Sparse PointPillars: Maintaining and Exploiting Input Sparsity to Improve Runtime on Embedded Systems

TL;DR

This paper introduces a BEV 3D object detection method that leverages input sparsity to significantly improve runtime efficiency on embedded systems, with minimal impact on detection accuracy.

Contribution

The authors develop a sparse BEV detection approach that maintains and exploits input sparsity, achieving faster runtimes on embedded hardware without sacrificing detection quality.

Findings

Achieves 2x or more speedup on embedded systems

Maintains detection performance with modest accuracy decrease

Demonstrates effectiveness on KITTI and Matterport-Chair datasets

Abstract

Bird's Eye View (BEV) is a popular representation for processing 3D point clouds, and by its nature is fundamentally sparse.
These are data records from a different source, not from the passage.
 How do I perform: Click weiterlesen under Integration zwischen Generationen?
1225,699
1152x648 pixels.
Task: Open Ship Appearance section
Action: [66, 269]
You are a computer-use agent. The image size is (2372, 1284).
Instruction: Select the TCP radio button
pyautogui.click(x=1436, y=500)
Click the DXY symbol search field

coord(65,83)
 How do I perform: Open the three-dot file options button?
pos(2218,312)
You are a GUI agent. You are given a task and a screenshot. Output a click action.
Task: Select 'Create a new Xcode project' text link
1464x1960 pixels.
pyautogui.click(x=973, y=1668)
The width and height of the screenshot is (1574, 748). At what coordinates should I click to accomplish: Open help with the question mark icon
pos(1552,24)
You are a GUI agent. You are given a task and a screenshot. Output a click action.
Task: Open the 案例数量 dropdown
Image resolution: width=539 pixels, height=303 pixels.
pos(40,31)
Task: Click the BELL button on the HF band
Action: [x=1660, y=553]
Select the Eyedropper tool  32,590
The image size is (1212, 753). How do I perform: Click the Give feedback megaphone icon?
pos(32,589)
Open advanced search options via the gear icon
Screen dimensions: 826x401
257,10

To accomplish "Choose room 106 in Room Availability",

Motivated by the computational limitations of mobile robot platforms, we create a fast, high-performance BEV 3D object detector that maintains and exploits this input sparsity to decrease runtimes over non-sparse baselines and avoids the tradeoff between pseudoimage area and runtime. We present results on KITTI, a canonical 3D detection dataset, and Matterport-Chair, a novel Matterport3D-derived chair detection dataset from scenes in real furnished homes. We evaluate runtime characteristics using a desktop GPU, an embedded ML accelerator, and a robot CPU, demonstrating that our method results in significant detection speedups (2X or more) for embedded systems with only a modest decrease in detection quality. Our work represents a new approach for practitioners to optimize models for embedded systems by maintaining and exploiting input sparsity throughout their entire pipeline to reduce runtime and resource usage while preserving detection performance.